(Rows of pointing data, in lines)
▶

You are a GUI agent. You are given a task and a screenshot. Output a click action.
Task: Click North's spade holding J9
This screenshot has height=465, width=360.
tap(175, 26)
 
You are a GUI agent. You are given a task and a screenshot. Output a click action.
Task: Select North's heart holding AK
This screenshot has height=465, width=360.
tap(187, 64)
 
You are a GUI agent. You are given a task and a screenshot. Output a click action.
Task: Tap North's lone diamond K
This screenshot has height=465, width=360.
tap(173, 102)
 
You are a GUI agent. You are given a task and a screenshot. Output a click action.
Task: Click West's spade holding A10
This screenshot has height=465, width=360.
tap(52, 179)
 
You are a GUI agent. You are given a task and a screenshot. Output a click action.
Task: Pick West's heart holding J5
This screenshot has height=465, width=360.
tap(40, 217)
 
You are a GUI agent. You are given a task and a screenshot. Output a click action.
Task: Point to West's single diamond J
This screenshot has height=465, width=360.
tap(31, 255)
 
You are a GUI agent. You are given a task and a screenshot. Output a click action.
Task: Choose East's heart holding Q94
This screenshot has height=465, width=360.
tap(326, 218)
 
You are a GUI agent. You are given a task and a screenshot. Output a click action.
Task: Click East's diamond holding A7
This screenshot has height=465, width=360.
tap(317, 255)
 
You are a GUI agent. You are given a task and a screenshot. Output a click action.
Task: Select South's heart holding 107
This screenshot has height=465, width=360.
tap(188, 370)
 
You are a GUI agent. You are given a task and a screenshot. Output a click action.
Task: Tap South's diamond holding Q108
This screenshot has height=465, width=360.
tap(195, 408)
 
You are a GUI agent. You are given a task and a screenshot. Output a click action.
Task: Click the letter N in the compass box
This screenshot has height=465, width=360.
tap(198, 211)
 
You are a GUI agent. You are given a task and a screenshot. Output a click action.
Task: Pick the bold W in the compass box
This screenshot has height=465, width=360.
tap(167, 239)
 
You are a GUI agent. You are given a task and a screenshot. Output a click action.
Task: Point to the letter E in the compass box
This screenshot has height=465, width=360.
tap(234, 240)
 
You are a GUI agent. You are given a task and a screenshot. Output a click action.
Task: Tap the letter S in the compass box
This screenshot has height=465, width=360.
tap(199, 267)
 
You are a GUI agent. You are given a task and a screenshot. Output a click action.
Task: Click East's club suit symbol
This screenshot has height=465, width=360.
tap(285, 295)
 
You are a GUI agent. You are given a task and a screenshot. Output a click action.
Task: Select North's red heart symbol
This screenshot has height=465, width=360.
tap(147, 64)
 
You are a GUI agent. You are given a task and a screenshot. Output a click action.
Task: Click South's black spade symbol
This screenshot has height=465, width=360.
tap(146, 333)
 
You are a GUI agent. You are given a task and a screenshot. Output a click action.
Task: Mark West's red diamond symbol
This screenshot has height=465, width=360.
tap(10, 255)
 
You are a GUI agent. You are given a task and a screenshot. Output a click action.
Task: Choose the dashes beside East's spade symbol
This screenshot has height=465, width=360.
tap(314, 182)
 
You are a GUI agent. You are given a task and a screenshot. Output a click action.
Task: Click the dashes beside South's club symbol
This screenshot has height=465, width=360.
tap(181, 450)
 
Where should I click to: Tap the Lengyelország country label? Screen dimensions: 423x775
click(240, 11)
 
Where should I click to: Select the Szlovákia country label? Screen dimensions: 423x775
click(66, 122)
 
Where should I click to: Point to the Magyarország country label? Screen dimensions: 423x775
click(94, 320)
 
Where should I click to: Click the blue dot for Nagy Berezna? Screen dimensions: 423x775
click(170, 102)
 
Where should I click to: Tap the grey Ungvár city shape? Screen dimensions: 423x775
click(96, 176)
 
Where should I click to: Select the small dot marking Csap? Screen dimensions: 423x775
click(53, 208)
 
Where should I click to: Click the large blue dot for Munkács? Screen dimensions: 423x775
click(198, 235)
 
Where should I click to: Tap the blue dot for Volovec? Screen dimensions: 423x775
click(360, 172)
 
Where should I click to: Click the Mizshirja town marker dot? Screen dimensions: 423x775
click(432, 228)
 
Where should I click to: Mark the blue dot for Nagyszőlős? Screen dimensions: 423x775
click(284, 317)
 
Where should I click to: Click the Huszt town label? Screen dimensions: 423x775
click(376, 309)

◀

(Set exercise):
Pull out every line above that contains the word "compass", matching case exactly.

(Answer below):
Task: Click the letter N in the compass box
Task: Pick the bold W in the compass box
Task: Point to the letter E in the compass box
Task: Tap the letter S in the compass box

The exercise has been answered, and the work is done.